La querelle sur la loi El Khomri est-elle, plus largement, un nouvel avatar de la vieille lutte entre économistes "libéraux" et "keynésiens", les premiers défendant la théorie du marché libre et concurrentiel, les seconds étant partisans d’une régulation du marché par les institutions ? Pour l’économiste Daniel Cohen, ranger les signataires dans des catégories doctrinales n’est pas pertinent. Il voit plutôt, dans ces échanges, l’occasion de s’interroger sur l’usage de la science économique dans le débat public. "Le texte favorable au projet El Khomri, qui a été signé par une masse d’économistes de forte notoriété, pouvait faire penser qu’une autorité intellectuelle et scientifique s’était prononcée en faveur de la réforme. En réalité, ces questions sont extrêmement controversées : il n’y a aucune certitude scientifique. En conscience et en grand nombre, ces économistes ont affirmé qu’il faut faire cette réforme ; en conscience et en grand nombre, nous arrivons à une conclusion radicalement opposée."

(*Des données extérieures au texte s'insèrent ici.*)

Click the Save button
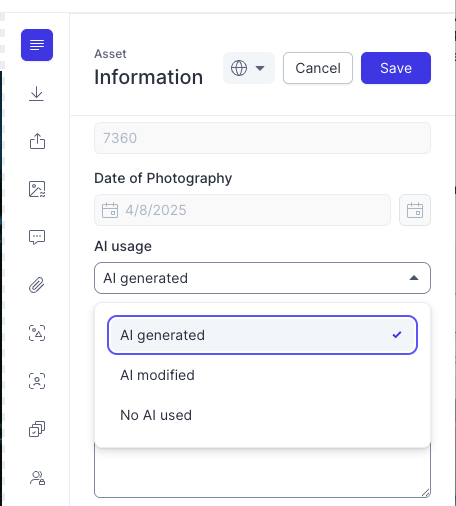 pos(396,68)
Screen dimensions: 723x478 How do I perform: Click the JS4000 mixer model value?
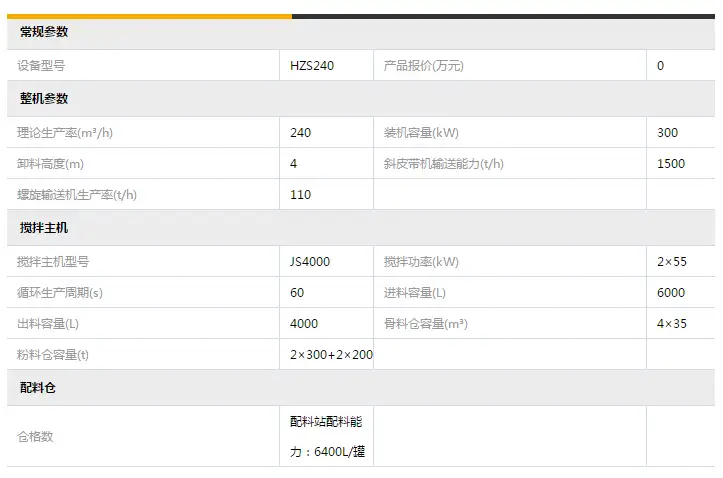point(310,262)
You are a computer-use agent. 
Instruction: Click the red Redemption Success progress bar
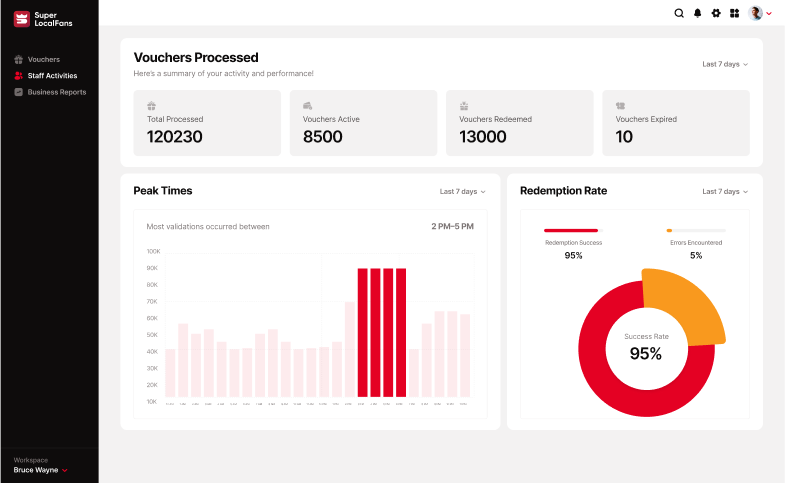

Daniel Cohen insiste sur le fait que la compétence et la rigueur sont des deux côtés. "Tous les signataires partagent le même idéal scientifique, écrivent dans les mêmes revues, ont les mêmes exigences de dénonciation des idées fausses, poursuit-il. Cette controverse est pour moi une leçon sur le bon usage de l’économie dans le débat public. L’économie n’est pas une science exacte : il faut faire un diagnostic, mais jamais avec la certitude de dévoiler une vérité. Manifester l’autorité scientifique sur ce sujet ne sera peut-être possible que dans vingt ou trente ans, certainement pas maintenant." Pour poursuivre le débat, Daniel Cohen entend d’ailleurs organiser avec les signataires des deux camps appartenant à l’Ecole d’économie de Paris un séminaire sur le marché du travail – histoire de confronter sereinement les points de vue. "Nous allons mettre nos casques bleus", commente Philippe Askenazy.